**What to do**
Return exactly the lines of the data below, from the one that contains "Open the user profile menu" through the final line, and leave out every picture.

**Data items**
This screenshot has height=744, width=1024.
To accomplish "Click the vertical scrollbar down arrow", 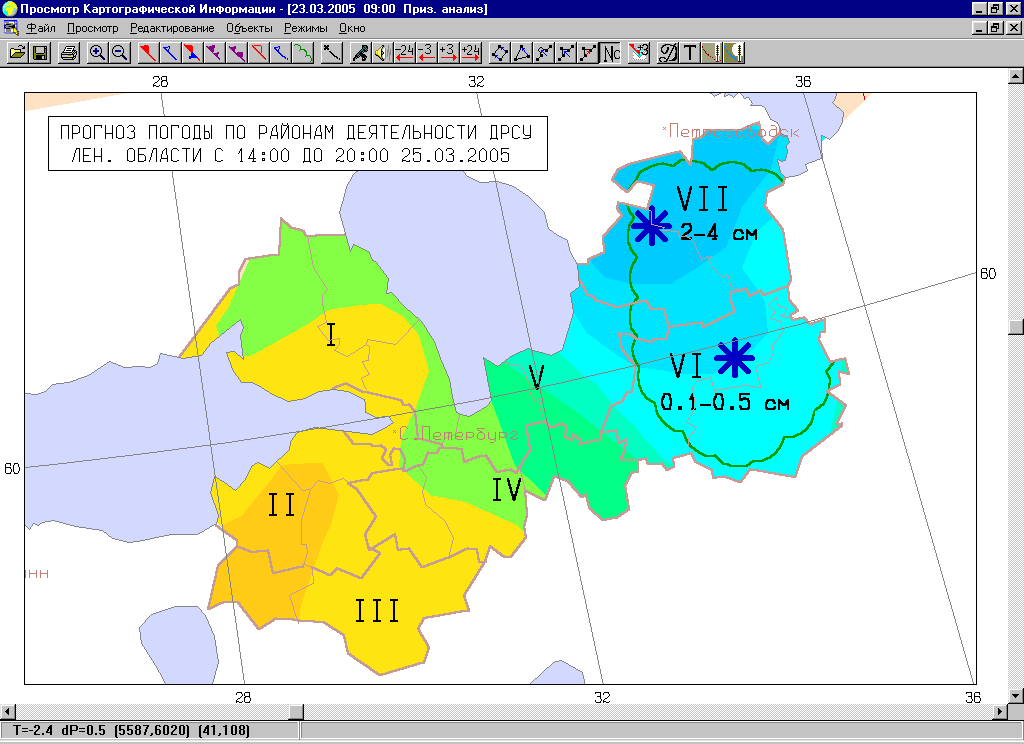I will coord(1016,696).
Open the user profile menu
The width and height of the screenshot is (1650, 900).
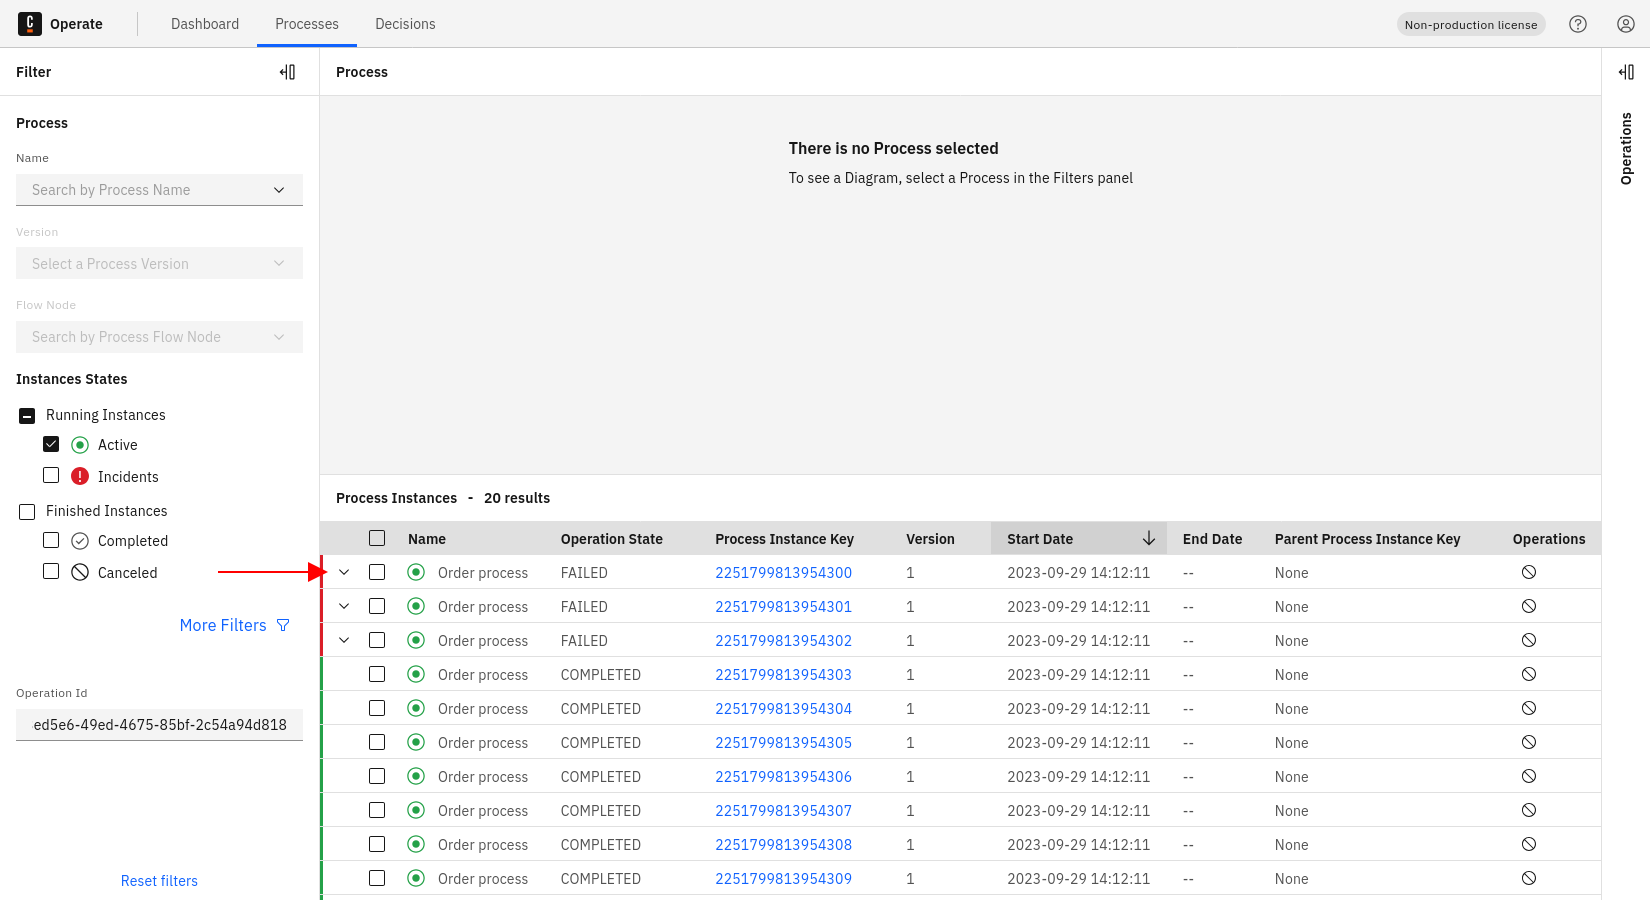click(1626, 24)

**Answer space**
Open the user profile menu
The width and height of the screenshot is (1650, 900).
click(1626, 24)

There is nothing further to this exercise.